I ARRANGED my first abortion when I was about 22. The lady in question was the former girlfriend of a friend who had left town, and so she turned to me and I turned, as you did then, to the underground. For $400 and the carfare to Union City, N.J., the deed was done. It was dirty work.
Shortly after the abortion, the woman lost all feeling in one finger. She was a secretary and she couldn't type, and so for a while we worried about her health, until the feeling returned. We did not worry about life -- when it began and when it ended and whether we had any right to do what we had done. We did what we had to do and went on with our lives.
I think of that experience often because for me, it is at the root of why I am opposed to efforts to outlaw abortion. I hold no great philosophical position in favor of it. In truth, I suppose the world would be a lot better off if everyone agreed once and for all that life -- all life -- is sacred. But few will shake hands with me on that. People who think one-celled life in the womb is sacred don't much care about what happens to people after they are born. Capital punishment, for instance, tends not to bother them much.
Anyway, back when I was 22, I didn't give those matters much thought. All I knew was that the lady was in what used to be called "trouble," and she needed help. She was a foreigner and alone, and the man who was responsible for her condition (at least as responsible as she was) had gone somewhere and could not be found. His ignorance was truly blissful. As for me,, I did what I thought I had to do.
Nowadays I would give the matter more thought. Now, after years of debate about abortion, I give some thought about when life begins and when you have the right to abort it. I would think of the connection, if any, between abortion and euthanasia and between the two of them and capital punishment. I would think of all that and then do the same thing I did at 22. It would just be harder to do it this time.
There is, after all, something very scary about a society making decisions through their politicians and their courts about when life begins and when life ends and when and under what circumstances you can end it. The world has witnessed regimes where human life was considered so much junk, where certain kinds of people were simply defined as less than human and killed, and where diseased and mentally ill people were murdered because they were, like an unwanted baby, unwanted. Abortion cannot be considered in a vacuum.

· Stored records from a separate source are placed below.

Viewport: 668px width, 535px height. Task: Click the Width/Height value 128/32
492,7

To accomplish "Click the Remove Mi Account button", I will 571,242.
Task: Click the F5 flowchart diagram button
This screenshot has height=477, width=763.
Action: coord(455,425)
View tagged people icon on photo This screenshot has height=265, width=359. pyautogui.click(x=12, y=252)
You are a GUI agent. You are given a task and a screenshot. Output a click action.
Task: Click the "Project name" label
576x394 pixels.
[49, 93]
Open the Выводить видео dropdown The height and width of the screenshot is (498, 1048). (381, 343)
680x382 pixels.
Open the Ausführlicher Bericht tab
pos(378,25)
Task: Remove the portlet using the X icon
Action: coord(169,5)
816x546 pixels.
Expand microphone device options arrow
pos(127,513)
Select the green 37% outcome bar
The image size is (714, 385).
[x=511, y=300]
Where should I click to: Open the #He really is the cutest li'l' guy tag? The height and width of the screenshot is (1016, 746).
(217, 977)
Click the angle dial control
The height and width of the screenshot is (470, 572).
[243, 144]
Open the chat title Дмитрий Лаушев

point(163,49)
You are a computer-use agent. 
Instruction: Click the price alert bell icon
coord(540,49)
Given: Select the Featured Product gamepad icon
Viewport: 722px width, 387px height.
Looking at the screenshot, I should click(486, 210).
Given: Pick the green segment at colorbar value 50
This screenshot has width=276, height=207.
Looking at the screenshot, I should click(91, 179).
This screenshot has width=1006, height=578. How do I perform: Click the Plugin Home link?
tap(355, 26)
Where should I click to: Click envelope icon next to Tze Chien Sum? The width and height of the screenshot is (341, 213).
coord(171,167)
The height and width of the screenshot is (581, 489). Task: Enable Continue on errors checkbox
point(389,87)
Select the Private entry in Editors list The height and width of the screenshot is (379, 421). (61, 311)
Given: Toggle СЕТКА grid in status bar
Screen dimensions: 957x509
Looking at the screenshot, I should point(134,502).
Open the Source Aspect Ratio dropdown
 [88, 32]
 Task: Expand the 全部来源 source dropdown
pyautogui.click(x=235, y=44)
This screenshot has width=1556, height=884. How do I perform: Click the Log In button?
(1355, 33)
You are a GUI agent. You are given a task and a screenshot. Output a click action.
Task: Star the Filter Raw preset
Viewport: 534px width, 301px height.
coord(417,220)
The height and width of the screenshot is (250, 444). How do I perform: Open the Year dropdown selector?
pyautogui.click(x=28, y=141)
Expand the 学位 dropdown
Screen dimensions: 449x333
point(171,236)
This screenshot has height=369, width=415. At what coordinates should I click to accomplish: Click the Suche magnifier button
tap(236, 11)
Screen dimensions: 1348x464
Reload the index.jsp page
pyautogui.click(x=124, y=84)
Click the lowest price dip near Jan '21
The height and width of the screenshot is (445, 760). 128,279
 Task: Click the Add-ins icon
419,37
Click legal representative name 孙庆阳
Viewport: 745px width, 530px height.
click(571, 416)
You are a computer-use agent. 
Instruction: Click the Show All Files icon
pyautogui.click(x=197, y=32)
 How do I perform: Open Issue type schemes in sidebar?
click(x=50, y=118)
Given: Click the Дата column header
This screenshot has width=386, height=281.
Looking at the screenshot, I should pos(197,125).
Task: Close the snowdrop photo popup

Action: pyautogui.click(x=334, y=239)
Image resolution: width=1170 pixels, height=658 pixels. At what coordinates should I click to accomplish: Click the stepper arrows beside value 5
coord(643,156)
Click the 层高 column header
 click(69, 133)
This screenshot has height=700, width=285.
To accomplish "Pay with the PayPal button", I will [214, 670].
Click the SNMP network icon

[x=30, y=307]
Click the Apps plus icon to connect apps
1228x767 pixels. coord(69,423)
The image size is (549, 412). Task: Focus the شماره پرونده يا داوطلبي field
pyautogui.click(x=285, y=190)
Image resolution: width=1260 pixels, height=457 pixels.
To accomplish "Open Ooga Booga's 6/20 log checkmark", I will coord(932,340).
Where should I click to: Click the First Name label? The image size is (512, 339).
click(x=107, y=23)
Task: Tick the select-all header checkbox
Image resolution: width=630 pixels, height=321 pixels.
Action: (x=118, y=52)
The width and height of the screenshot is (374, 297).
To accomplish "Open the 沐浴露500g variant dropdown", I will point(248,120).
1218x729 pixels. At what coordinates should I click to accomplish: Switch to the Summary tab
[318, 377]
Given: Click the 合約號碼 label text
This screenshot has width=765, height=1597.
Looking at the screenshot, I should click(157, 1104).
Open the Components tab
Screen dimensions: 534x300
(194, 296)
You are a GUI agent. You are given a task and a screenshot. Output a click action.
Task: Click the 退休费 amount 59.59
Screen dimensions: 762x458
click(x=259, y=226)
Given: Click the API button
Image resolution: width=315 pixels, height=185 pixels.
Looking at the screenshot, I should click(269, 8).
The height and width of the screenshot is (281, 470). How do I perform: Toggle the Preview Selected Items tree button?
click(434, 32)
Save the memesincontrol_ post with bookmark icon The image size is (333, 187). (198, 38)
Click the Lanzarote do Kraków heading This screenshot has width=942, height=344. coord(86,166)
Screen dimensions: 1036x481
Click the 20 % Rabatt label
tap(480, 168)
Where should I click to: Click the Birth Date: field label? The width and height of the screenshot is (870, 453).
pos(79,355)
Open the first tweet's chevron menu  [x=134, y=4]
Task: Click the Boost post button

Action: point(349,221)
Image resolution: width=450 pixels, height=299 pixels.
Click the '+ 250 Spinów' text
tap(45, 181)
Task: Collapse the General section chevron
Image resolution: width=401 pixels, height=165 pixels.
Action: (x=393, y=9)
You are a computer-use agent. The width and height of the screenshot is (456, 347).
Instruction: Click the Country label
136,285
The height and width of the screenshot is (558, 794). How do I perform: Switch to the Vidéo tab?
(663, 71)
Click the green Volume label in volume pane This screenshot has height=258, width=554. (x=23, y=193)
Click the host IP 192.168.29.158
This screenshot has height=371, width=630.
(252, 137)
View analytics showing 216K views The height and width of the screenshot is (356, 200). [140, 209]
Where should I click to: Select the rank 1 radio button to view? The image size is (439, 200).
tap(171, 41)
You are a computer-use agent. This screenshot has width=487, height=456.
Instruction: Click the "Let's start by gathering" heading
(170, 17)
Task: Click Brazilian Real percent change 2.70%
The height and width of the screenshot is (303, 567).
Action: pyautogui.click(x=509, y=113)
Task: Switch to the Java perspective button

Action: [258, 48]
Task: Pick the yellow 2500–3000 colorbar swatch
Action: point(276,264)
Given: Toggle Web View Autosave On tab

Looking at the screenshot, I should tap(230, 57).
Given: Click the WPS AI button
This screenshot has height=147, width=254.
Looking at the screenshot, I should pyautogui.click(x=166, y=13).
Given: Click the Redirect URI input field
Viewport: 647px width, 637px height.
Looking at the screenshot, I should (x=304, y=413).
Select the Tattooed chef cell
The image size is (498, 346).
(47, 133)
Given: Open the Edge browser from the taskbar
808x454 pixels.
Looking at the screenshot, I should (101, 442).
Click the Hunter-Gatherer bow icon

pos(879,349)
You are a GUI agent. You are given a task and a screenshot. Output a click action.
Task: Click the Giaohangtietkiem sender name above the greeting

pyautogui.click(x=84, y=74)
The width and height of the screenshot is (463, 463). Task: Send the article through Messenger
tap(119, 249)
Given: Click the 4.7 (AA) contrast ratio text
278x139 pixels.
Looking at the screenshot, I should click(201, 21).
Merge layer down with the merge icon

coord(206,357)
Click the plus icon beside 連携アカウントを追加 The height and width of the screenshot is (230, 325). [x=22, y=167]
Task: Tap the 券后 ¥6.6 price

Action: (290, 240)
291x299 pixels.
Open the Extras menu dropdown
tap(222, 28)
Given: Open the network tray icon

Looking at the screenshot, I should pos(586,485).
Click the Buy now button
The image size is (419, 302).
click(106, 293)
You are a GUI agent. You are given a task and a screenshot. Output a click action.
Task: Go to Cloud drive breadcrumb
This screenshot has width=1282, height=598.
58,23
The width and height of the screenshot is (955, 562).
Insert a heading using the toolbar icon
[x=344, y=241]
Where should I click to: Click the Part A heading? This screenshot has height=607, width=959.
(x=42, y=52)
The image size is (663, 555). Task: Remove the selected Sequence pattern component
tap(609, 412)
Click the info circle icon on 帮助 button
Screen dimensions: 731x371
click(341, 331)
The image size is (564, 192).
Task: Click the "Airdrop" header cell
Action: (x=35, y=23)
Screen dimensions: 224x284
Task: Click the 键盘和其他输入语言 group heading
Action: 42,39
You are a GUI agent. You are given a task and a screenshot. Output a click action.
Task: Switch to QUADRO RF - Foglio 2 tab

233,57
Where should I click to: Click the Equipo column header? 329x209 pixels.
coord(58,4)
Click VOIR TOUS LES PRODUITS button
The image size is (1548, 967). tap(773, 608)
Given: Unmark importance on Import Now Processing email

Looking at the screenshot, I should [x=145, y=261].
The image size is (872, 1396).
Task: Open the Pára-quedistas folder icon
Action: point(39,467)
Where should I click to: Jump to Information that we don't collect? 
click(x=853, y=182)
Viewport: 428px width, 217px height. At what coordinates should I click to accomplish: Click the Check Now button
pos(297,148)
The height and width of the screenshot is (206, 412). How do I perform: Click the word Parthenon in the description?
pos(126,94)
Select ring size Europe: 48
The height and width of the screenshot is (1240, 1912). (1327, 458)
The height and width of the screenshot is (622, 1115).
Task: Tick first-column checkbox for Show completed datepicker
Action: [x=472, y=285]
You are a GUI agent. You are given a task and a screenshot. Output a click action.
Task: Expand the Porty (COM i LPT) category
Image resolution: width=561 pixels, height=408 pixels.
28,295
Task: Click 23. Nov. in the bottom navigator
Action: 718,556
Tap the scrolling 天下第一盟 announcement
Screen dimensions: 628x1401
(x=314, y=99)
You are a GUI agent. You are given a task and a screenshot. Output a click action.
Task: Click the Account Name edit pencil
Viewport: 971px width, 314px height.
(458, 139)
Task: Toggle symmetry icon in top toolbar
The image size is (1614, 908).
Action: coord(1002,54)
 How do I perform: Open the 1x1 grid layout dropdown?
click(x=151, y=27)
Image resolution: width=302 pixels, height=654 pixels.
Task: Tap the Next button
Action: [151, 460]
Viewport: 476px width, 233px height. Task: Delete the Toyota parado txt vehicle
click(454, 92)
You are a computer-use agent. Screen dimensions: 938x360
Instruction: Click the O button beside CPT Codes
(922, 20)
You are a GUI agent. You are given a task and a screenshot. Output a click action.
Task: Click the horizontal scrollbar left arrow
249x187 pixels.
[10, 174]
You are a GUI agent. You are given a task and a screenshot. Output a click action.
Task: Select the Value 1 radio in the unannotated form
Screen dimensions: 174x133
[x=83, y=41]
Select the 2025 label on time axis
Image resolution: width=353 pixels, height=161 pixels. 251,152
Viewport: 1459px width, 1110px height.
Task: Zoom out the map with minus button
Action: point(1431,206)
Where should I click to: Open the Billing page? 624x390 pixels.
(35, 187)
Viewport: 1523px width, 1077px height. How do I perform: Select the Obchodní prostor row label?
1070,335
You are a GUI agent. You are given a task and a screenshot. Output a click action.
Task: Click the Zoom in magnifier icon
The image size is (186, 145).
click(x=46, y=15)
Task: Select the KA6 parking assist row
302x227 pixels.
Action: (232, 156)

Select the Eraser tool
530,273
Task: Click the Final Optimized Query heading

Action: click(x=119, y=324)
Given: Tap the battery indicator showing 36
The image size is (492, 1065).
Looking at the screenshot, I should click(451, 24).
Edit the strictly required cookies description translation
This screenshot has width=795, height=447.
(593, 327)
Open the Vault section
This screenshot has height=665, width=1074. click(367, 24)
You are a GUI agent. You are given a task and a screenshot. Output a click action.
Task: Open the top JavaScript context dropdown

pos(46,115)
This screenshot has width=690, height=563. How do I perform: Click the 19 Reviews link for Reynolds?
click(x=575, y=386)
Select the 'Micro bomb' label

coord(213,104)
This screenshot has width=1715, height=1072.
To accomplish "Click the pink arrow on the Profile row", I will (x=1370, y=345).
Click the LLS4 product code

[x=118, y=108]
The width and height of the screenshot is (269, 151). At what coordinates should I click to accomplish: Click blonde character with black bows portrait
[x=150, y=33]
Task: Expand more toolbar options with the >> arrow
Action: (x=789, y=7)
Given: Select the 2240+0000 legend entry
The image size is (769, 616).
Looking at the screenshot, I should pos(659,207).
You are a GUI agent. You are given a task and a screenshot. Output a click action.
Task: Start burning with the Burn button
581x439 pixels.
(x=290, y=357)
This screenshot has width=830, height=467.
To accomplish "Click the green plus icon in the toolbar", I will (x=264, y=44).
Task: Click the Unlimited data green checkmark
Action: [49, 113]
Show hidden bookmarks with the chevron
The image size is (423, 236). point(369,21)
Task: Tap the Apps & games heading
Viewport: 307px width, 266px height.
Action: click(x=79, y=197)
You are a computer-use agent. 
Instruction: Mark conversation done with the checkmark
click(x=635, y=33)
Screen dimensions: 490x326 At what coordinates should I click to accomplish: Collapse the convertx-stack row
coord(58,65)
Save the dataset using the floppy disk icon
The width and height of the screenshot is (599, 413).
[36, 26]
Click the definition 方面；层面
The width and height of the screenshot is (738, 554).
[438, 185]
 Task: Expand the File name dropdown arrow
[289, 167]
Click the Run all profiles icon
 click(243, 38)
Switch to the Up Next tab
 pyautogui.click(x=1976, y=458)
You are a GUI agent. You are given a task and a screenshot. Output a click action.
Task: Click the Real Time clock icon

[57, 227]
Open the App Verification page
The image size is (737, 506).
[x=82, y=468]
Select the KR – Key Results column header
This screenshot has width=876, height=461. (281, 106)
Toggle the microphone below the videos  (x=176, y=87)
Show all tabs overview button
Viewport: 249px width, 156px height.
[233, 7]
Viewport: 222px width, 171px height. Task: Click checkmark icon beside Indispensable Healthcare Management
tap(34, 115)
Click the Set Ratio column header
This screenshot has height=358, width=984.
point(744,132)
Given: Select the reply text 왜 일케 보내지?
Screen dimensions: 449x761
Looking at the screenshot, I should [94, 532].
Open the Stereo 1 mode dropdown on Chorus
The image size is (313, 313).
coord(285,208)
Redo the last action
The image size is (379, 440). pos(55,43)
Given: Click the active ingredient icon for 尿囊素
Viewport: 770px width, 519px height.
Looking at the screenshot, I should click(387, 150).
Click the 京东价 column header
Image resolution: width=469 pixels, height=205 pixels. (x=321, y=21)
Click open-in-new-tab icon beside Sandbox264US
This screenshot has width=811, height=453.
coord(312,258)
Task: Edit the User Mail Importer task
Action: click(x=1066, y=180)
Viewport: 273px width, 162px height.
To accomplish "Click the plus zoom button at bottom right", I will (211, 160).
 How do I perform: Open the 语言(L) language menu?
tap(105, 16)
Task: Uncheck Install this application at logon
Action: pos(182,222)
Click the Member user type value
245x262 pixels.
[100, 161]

But all of that would not have changed the condition of that girl -- made her better off. The fact remained that she was something like one month pregnant and alone in a foreign country and in no position to raise or care for a baby. She was scared to death, abortions were illegal, but she had one anyway.
And that is precisely what would happen if abortions were made illegal again. The law, the wonderful law, would apply in a very limited fashion. It would really not apply to the antiabortion senators and representatives and members of state legislatures.It does not apply to them because I know -- and you know -- that if their daughter, their wife or their girlfriend came to them and said they were one month pregnant, they would not shake their heads and say, "Honey, that's tough -- tough but too bad."
They would not say to their 15-year-old daughter or their wife or, better yet their mistress, that they must carry this baby they do not want. They would not say that this fetus, this fetus possibly produced by rape or incest or maybe deformed, must be born. No, this is a philosophical position, a political position. It would be checked at the doorstep.
What would happen is that these people, these people who are honestly and sincerely against abortion, would pay through the nose for one. They would do what I did when I was 22. They would make a lot off calls and go into the underground and do what had to be done. They would do it for themselves, but they would not permit it for the poor or the young or the terrified or the simple-minded who don't know that all that outlawing abortions will accomplish is make them more expensive -- and a lot riskier.
I arranged my first abortion when I was 22. It was also my last, so I can sit back and watch this fight and not feel personally involved. I have been there, though, and I know one thing.You could never outlaw abortion if you first outlawed hypocrisy.